It might be cheaper to span timber across the whole width though - how it was done in the old days. If your roof pitch allows you to get the required height of joist onto the top of the wall without hitting the backs of the tiles.

I personally don't like the steel method, as it means that the entire room rests on four small points of the wall (and you lose height).

I'd get some companies round to give quotes, to see how they would tackle it.
 
8x2 ftw. But if there was anything wrong with the timber size building reg's wouldn't let you go ahead with the build.....

Daz it would be an absolute nightmare getting gurders in! lol
 
Daz it would be an absolute nightmare getting gurders in! lol

However you do it, there will need to be a lot of lengths of something substantial. Lengths of 8x2 long enough to span won't fit up the stairs!
 
I've no idea on price. With this method you do lose a few inches of head height, as the new joists sit on top of the ceiling joists. Our current house has the floor joists between the old joists, which leaves just the thickness of the joists between the floors. It's a bugger to run pipes and cables through though, as there's more wood than space.

It might be cheaper to span timber across the whole width though - how it was done in the old days. If your roof pitch allows you to get the required height of joist onto the top of the wall without hitting the backs of the tiles.

I personally don't like the steel method, as it means that the entire room rests on four small points of the wall (and you lose height).

* OBJECTIVES
1. Repeat the joist discussion word for word, starting at "I'd get some" and ending at "with the build.....".
2. Write the next part of the joist discussion, picking up after its final sentence.
The lines that come next have nothing to do with the joist discussion.

* DATA SECTION
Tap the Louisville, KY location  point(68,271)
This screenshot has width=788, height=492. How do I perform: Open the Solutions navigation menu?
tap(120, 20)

* EXERCISE ANSWERS
1.
I'd get some companies round to give quotes, to see how they would tackle it.
 
8x2 ftw. But if there was anything wrong with the timber size building reg's wouldn't let you go ahead with the build.....

2.
I'd get some companies round to give quotes, to see how they would tackle it.

Hmm, i see your point - height is OK, but with 8" less..

Thing is with all this, there is nothing stopping me filling the attic with loads of junk that could weight far more than a double bed, wardrobe, chest of draws and a bedside table – for that matter, collapse all 4 items and you’d put them up there for safe keeping (let say) without batting an eye lid.

I think in all honesty we’ll carry on as we are and get builders in to quote nearer the time, its only I guess because the ceiling is down it looks like the opportune moments to add some strength causing us to get ahead of our selves.

Tom
 
If the ceilings are down, why not add some meaty joists to the existing joists?
These can be posted up through a window, straight into the loft.
Instead of raising the floor level, you could reduce the ceiling height - in a victorian house you shouldn't even notice a few feet off the height.
If the supporting wall is in the middle of the house, why not consider putting in timbers which are slightly longer than halfway then overlap them at the middle & bolt together.
 
If the ceilings are down, why not add some meaty joists to the existing joists?
These can be posted up through a window, straight into the loft.
Instead of raising the floor level, you could reduce the ceiling height - in a victorian house you shouldn't even notice a few feet off the height.
If the supporting wall is in the middle of the house, why not consider putting in timbers which are slightly longer than halfway then overlap them at the middle & bolt together.


Hi,

I would have done just that i think, and not forked out for mega long ones. Lowering the height - never even crossed my mind, but it would work, and you're right, we wouldn't tell! - hmm.

Thing is i suppose i still don't really know exactly what happens when we get around to carrying out the conversion up there - what if Mr building inspector says - nope, those 8 x 2's aren't enough in a couple of years, or if building regs change, and we must use steel for arguments sake.

PS we have no perlins! - checked last night.